CCE Weiterbildungsphilosophie
"Ausbildungskonzepte im Wandel der Zeit" oder
„Warum eine Accessmentcenter orientierte Weiterbildung?“
Eine realitätsnahe Ausbildung bietet den höchsten Lerneffekt und das beste Verständnis des Teilnehmers für seine neuen Aufgaben.
Rückblick:
Im Jahre 2008 hat die CCE als Mitglied des Arbeitskreises „Assessmentcenter automotive“ des „automotive Kompetenzverbund Osnabrück“ ein neues Ausbildungskonzept federführend mit auf den Weg gebracht. Motivation dazu war der Leitgedanke des Kompetenzverbundes aus dem Jahre 2007:
„Deutschland hat zu wenig Fachkräfte“
Im Entwicklungsumfeld der Automobilindustrie wurde deutlich, dass die klassischen Ausbildungswege den Mitgliedern des Kompetenzverbundes nicht mehr zeitgemäß erschienen, da die Anforderungen der Automobilkonzerne stark gestiegen waren.

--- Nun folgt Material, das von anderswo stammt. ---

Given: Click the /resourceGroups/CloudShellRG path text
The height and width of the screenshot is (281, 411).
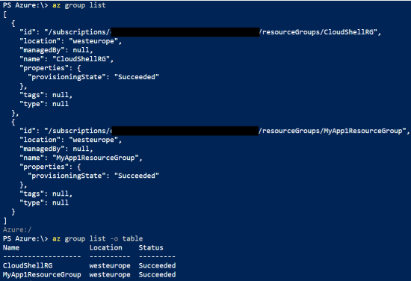Looking at the screenshot, I should (318, 32).
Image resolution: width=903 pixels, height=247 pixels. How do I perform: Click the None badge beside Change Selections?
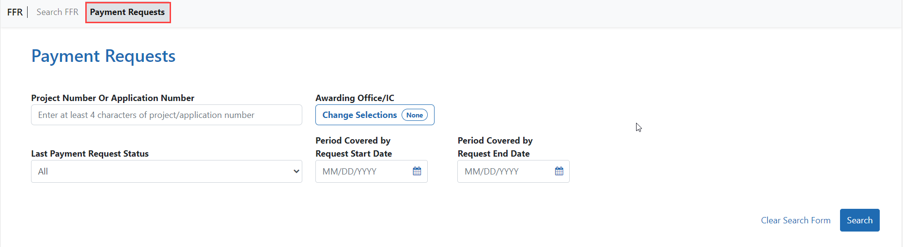[x=415, y=115]
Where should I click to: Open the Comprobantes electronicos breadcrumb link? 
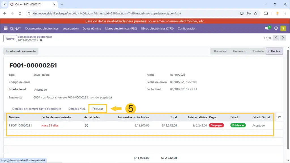click(35, 37)
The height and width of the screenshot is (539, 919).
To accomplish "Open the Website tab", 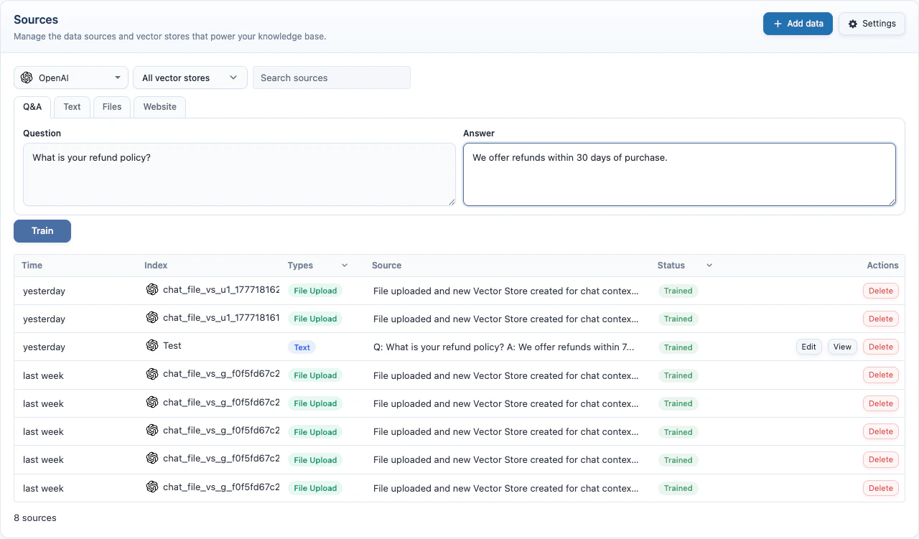I will click(x=159, y=106).
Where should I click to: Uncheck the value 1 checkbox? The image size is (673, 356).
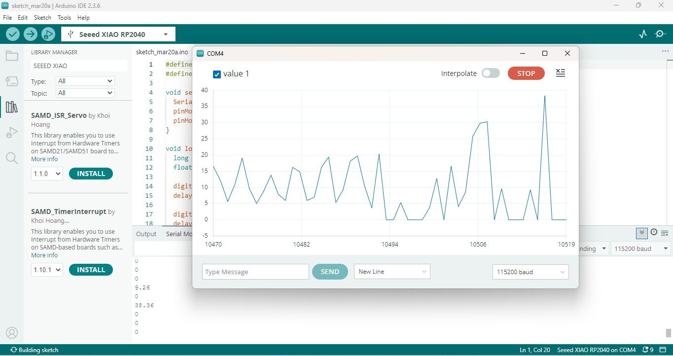(x=217, y=74)
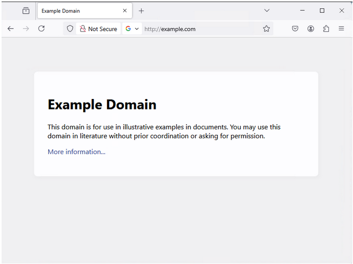Viewport: 353px width, 264px height.
Task: Bookmark this page with the star icon
Action: pos(267,29)
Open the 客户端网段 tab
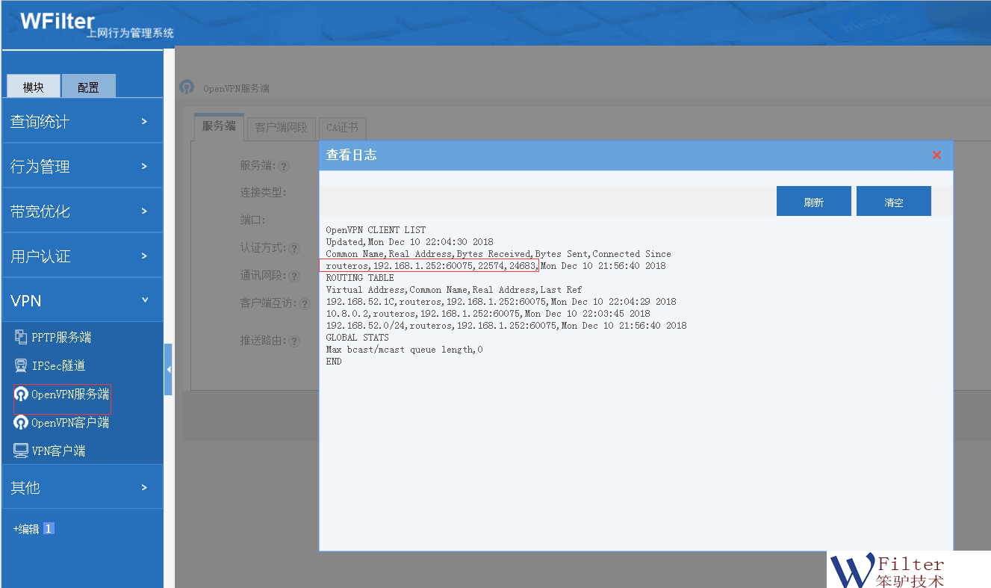991x588 pixels. point(281,128)
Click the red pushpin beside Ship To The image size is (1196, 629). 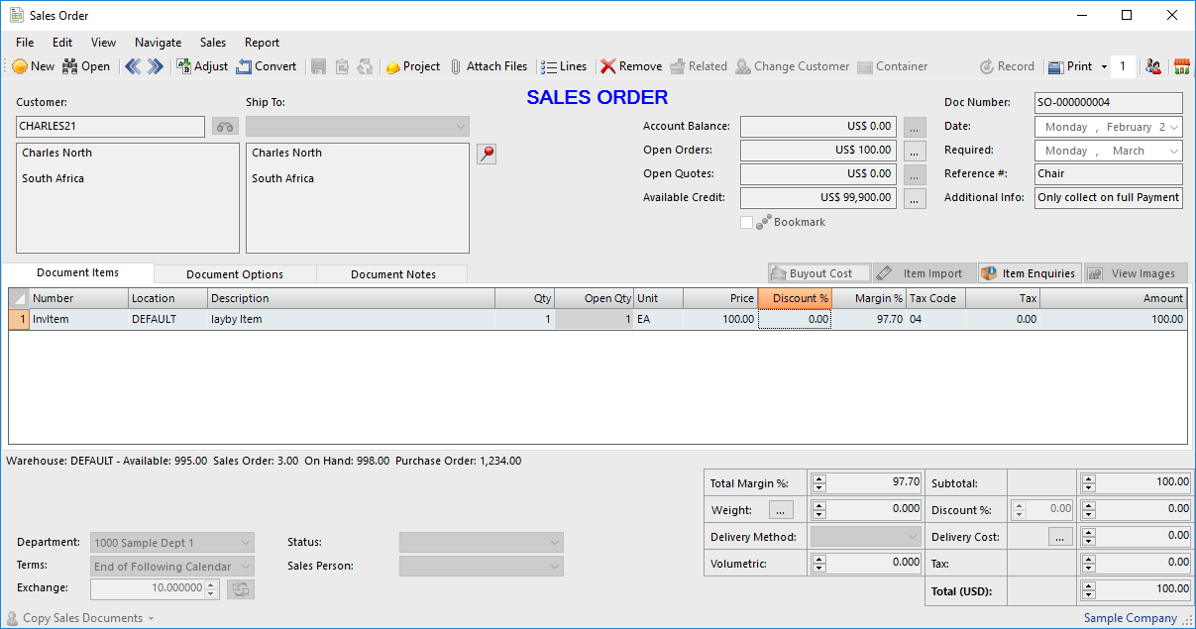(487, 154)
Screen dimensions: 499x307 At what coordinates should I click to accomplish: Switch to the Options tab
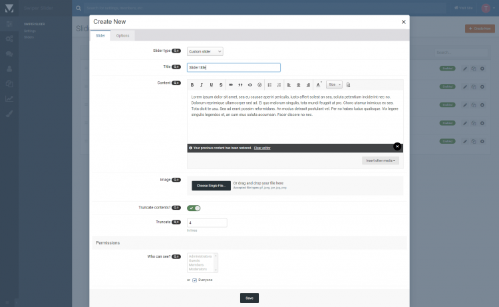tap(122, 35)
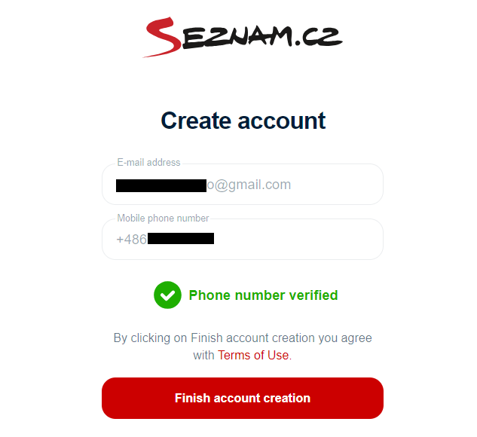
Task: Open the Terms of Use link
Action: tap(255, 355)
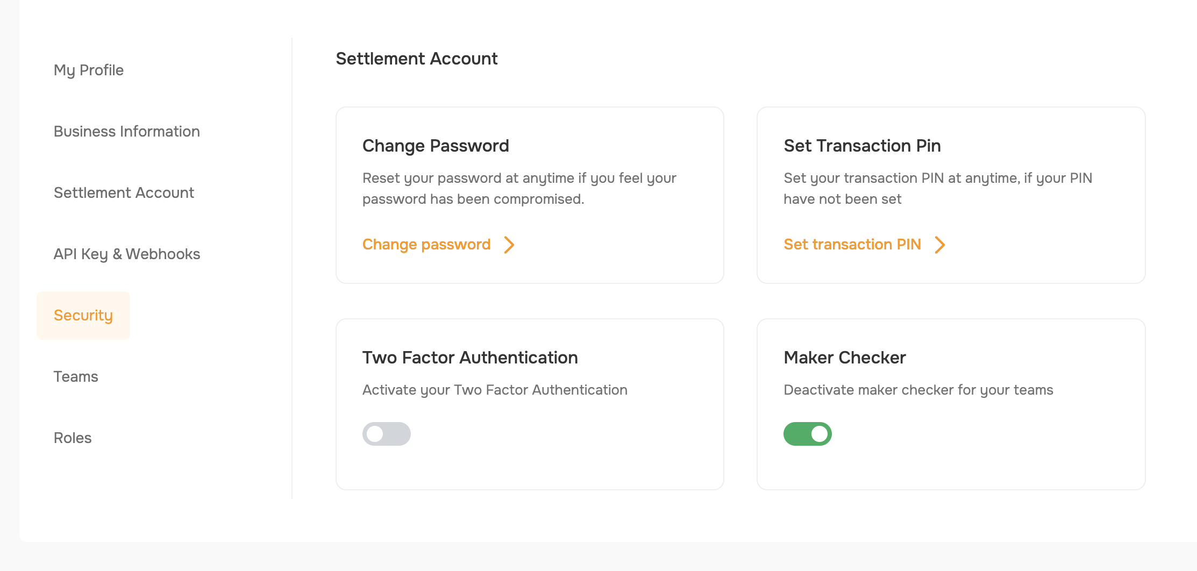
Task: Open the My Profile settings section
Action: pyautogui.click(x=89, y=70)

Ergebnis des Arbeitskreises:
Das „Duale Ausbildungskonzept“ für CATIA V5-Konstrukteure sieht Kleingruppen bis zu 8 Personen vor und besteht im wöchentlichen Wechsel aus:
- CATIA V5-Basisschulung mit Zertifikat des Herstellers Dassault Systèmes
- der persönlichen Vertiefungseinheit des Schulungsteilnehmers in Verbindung mit fachspezifische Aufgabenstellungen des Arbeitgebers ergänzt und einer differenzierten Lernkontrolle.
Kosten-Nutzen-Aspekt des „Dualen Ausbildungskonzeptes“:
- Halbierung der Ausbildungszeit (über das Arbeitsamt) von 12 Wochen auf 4-8 Wochen Ausbildung inkl. Praxisbezug zum CATIA-Spezialisten
- Minimierung der Bindung firmeninterner Ressourcen während der Einarbeitung
- Wegfall der Softwarelizenz für Ausbildungszwecke (entspricht für 8 Wochen ca. > € 500)
Dieses Beispiel steht exemplarisch für "lebende Ausbildungskonzepte", die Standardisierung und Flexibilisierung vereinen.